Wer Yakov Kreizberg bei den letzten Premieren der Komischen Oper - "Elektra" und "Boris Godunow", die ursprünglich ganz auf ihn zugeschnitten waren - vermisst haben sollte, der konnte sich nun auch symphonisch von ihm verabschieden. Eine sonderbare Berliner Dirigentenkarriere, beeinträchtigt durch einige Querelen, ging damit zu Ende.

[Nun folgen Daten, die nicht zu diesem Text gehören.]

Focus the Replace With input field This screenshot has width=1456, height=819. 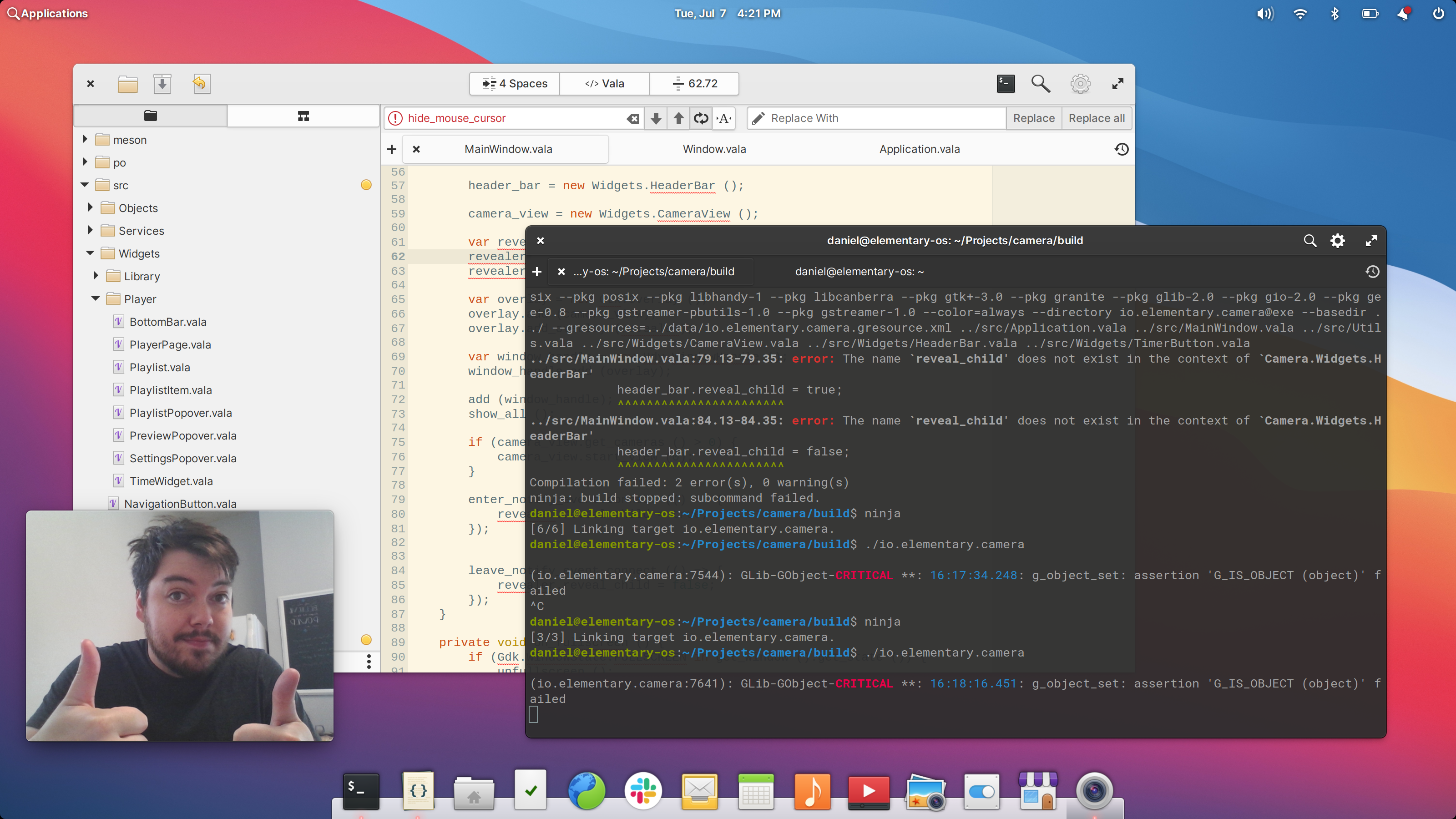click(876, 118)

Wer Yakov Kreizberg bei den letzten Premieren der Komischen Oper - "Elektra" und "Boris Godunow", die ursprünglich ganz auf ihn zugeschnitten waren - vermisst haben sollte, der konnte sich nun auch symphonisch von ihm verabschieden. Eine sonderbare Berliner Dirigentenkarriere, beeinträchtigt durch einige Querelen, ging damit zu Ende. Dabei hatte sie verheißungsvoll begonnen. Den charismatisch-jungenhaften Dirigenten aus Rußland begleiteten von Anfang an Sympathie und Erfolge. Das Orchester der Komischen Oper gewann unter seiner Leitung ein schärferes Profil. Und es war schon eine kleine Sensation, dass im Hause Felsenstein mal nicht der Regisseur, sondern ein Dirigent den Ton angab. Mit Blumen, Geschenken und Dankesworten jedenfalls wurde Kreizberg am Schluss reich bedacht.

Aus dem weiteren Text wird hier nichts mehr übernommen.